This presentation gives an overview of the cloud products that are part of the WACMOS project funded by ESA, which are Cloud Water Path, Surface Solar Irradiance and Precipitation. The methods to derive these products rely on information of cloud micro- and macrophysical properties retrieved from passive imagers or spectrometers. The surface shortwave irradiance is retrieved from information on cloud optical thickness and atmospheric water vapour, whereas the occurrence and intensity of precipitation is determined from the liquid water path, particle effective radius, thermodynamic phase, cloud top height and atmospheric water vapour. Information on Cloud Water Path and Surface Solar Irradiance is derived once a day on a global scale from a combination of SCIAMACHY/Envisat and SEVIRI/MSG observations, whereas information on Surface Solar Irradiance and Precipitation is derived every 15 minutes over Europe and Africa from a combination of SEVIRI and MERIS/Envisat observations.
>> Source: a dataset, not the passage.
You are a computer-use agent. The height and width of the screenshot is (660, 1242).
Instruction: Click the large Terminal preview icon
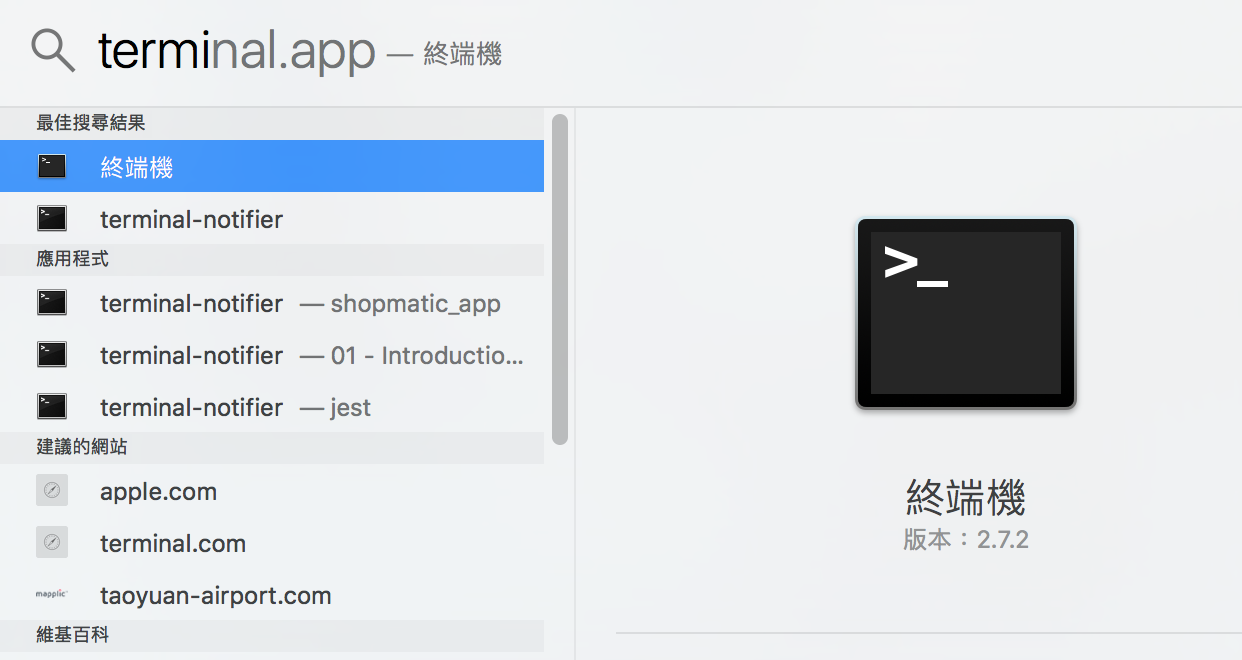pyautogui.click(x=965, y=313)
The use of above described cloud products in water and energy balance studies is justified through numerous validation studies. Comparison between surface shortwave irradiance retrievals and observations from the Baseline Surface Radiation Network (BSRN) indicate high accuracies. For precipitation the combined SEVIRI and MERIS retrievals agree well against weather radar or rain gauge observations over Land, and TRMM/TMI observations over Ocean.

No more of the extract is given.